His father, Khan Bahadur Amjad Ali Choudhury, was a civil advocate who worked in Sylhet as a public prosecutor, and died at court in the 1930s. His mother, Habibunnesa Khanom, was the eldest daughter of Khan Bahadur Dr. Asaddar Ali Khan (1850-1937), Sylhet's first Muslim civil surgeon and the son-in-law of Syed Ameer Ali. A graduate of the Aliah University, Asaddar Ali Khan was also the personal physician to the Bihari Shia lawyer-politician Syed Hasan Imam, the top barrister of Calcutta High Court and leader of the Indian National Congress. Habibunnesa's grandfather, Abid Khan, was the descendant of an Afghan migrant to Bengal. Choudhury's brother, Warith Ali Choudhury, was a member of the Assam Civil Service and a central secretary in the Government of Pakistan. His sister, Khairunnesa Khanom, was a school inspector in eastern Bengal and later the headmistress of Karachi Bengali School. She was married to Ali Ashraf bin Muhammad Nadir of Ambarkhana, a second uncle of Abul Maal Abdul Muhith.

==Education==
Choudhury was educated in Murari Chand College before proceeding to study at Varanasi in North India. He played a role in the Bengali drama scene of Sylhet.

==Career==
In 1937, Choudhury joined the All-India Muslim League as a member of its council. He was also a part of the Assam Provincial Muslim League Working Committee and Council. On 3 August 1941, he sent a letter to Muhammad Ali Jinnah informing him of a meeting in Sarada Memorial Hall presided by Moulvi Abdur Rahman in which the Muslims of Sylhet expressed full faith in Jinnah's leadership. In 1944, Choudhury was elected as the Municipal Commissioner and in a letter to Nawab Mohammad Ismail Khan, he mentioned how he was elected as the President of the All-Assam Muslim Students Federation in January. The erstwhile Congress-led Government of Assam arrested him in 1946 for the Muslim League protests opposing the eviction of Muslims in Upper Assam.
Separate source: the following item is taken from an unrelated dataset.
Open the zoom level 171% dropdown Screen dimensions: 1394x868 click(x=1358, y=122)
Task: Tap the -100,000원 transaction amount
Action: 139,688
During Jinnah's visit to Sylhet, he stayed at Chowdhury's house. After the Independence of Pakistan, Choudhury joined the Working Committee of the East Bengal Muslim League, the Muslim League Mass Contact Committee and the Pakistan Muslim League Council.
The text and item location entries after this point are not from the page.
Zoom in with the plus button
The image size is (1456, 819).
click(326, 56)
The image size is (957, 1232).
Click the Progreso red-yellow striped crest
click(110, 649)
Choudhury was a Member of the 4th National Assembly of Pakistan representing Sylhet-II constituency as an independent candidate. A dinner was held in his honour at the residence of Begum Dolly Azad. He also served as the Minister of Industries and Natural Resources, based in Rawalpindi, on 6 July 1968.

==Death==
Choudhury did not partake in the Bangladesh Liberation War but was a member of the Shanti Committee and favoured Urdu as the national language of Pakistan. In Parliament, he had expressed that language was not the issue, but it was rather the fact that the variant of Bengali was too "Sanskritized". He attended an anti-independence meeting hosted by Dr Abdul Majid at the Sylhet Register Maidan, which was also attended by the likes of Abdul Latif Chowdhury Fultali. He opposed the breakup of Pakistan, mentioning on 22 August 1971 that Sylhet joined Pakistan through a referendum and that it is a sacred duty to maintain the integrity of Pakistan and thwart "Indian conspiracy". On 18 December 1971, after the Independence of Bangladesh, Choudhury was targeted by freedom fighters whilst at the Shah Jalal Dargah near his home in Sylhet town. He was taken to the streets by the Mukti Bahini where he was publicly assassinated and his body was mutilated. The body was left on display outside the Sylhet Government College for three days before his family retrieved it and gave him a burial. The erstwhile Additional Deputy Commissioner of Sylhet, AMM Shawkat Ali, mentioned that Sylhet's administrator Dewan Farid Gazi stated that the newly founded Government of Bangladesh had not authorised for anyone's killing and to take precautionary measures.